### [Task inputs]
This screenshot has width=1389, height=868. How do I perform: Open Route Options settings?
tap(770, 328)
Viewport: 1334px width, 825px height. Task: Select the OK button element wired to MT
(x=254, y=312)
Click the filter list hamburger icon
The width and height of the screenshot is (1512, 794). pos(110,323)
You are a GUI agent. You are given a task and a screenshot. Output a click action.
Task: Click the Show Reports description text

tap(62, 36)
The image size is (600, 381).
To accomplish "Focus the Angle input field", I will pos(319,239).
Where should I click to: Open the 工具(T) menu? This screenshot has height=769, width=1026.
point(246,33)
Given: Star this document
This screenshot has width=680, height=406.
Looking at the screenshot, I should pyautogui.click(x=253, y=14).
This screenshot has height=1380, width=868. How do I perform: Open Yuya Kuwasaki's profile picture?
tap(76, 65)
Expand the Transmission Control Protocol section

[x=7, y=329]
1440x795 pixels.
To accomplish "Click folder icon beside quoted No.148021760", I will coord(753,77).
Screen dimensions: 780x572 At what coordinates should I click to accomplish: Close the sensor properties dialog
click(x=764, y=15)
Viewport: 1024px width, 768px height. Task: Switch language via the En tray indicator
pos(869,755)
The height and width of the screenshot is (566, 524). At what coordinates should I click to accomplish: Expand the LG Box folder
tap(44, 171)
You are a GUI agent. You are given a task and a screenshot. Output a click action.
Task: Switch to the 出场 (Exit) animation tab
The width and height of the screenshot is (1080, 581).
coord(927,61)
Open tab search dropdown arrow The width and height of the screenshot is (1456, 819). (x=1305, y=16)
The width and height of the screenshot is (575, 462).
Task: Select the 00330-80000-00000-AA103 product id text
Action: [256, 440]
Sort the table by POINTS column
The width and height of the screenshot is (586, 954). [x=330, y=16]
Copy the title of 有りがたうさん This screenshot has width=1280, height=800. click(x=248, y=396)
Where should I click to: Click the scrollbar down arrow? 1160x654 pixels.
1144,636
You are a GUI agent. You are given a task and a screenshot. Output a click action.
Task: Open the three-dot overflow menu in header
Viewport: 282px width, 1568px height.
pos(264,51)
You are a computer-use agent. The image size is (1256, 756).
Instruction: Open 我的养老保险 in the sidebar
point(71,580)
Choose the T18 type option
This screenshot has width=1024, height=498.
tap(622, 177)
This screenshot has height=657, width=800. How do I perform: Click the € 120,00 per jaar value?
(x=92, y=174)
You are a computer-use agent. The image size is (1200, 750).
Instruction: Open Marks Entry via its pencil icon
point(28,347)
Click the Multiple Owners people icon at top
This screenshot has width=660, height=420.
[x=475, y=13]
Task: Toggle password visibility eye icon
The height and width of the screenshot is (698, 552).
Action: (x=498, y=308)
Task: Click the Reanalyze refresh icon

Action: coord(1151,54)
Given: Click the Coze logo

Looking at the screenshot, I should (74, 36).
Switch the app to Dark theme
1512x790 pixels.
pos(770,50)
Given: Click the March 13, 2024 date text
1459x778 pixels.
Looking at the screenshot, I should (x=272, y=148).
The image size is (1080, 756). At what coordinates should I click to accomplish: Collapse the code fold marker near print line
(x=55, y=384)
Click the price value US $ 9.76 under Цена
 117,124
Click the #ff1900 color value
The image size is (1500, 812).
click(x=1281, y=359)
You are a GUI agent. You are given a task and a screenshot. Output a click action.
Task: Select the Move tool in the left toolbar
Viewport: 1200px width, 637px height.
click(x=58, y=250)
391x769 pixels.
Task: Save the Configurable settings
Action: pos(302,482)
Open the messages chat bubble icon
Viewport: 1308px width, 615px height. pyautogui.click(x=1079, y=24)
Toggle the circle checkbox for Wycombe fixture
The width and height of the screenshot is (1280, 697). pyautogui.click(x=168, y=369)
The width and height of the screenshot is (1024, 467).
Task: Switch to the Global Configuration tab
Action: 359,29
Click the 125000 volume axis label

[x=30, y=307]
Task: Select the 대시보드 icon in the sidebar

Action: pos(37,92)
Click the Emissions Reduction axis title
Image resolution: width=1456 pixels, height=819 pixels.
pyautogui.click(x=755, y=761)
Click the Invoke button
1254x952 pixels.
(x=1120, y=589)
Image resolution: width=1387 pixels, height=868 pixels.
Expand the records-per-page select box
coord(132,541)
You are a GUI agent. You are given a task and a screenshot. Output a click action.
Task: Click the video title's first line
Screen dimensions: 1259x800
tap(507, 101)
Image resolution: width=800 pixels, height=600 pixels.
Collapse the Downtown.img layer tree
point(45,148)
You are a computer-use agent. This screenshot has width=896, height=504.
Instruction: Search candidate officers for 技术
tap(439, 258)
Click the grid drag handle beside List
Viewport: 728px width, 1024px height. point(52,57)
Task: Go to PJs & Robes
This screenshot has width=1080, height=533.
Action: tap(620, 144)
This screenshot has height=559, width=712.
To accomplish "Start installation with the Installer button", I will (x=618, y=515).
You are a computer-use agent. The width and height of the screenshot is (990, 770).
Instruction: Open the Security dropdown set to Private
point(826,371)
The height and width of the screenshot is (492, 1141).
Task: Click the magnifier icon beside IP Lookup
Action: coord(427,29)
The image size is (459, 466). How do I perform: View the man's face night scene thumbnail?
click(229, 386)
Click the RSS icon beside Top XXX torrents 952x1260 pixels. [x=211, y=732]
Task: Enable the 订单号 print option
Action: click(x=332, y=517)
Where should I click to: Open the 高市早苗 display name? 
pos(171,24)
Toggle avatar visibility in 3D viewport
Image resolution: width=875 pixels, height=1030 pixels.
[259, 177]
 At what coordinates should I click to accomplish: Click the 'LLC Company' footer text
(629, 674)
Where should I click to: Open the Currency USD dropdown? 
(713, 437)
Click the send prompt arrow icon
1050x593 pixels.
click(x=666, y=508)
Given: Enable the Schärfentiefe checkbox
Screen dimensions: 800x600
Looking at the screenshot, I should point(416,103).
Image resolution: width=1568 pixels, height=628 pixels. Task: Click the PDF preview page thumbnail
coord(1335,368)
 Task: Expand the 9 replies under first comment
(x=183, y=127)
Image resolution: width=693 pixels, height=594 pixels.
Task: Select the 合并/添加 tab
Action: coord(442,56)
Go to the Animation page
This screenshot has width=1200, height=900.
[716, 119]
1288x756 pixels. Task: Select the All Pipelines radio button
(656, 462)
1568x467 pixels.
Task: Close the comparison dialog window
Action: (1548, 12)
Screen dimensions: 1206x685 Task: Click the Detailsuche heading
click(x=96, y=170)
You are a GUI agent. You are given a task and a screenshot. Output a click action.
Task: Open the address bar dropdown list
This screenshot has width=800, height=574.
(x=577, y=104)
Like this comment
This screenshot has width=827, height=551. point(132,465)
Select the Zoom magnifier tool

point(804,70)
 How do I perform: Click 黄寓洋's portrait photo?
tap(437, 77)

### [What to work on]
Convert the items from the start through the line containing "should pyautogui.click(x=253, y=14).", inclusive, into a two-column CSV with the columns item_text and answer. Use one row per item, and put each value in a single quoted field with its line breaks replaced by spaces.

### [Correct answer]
item_text,answer
"This screenshot has width=1389, height=868. How do I perform: Open Route Options settings?","tap(770, 328)"
"Viewport: 1334px width, 825px height. Task: Select the OK button element wired to MT","(x=254, y=312)"
"Click the filter list hamburger icon","The width and height of the screenshot is (1512, 794). pos(110,323)"
"You are a GUI agent. You are given a task and a screenshot. Output a click action. Task: Click the Show Reports description text","tap(62, 36)"
"The image size is (600, 381). To accomplish ""Focus the Angle input field"",","I will pos(319,239)."
"Where should I click to: Open the 工具(T) menu? This screenshot has height=769, width=1026.","point(246,33)"
"Given: Star this document This screenshot has width=680, height=406.","Looking at the screenshot, I should pyautogui.click(x=253, y=14)."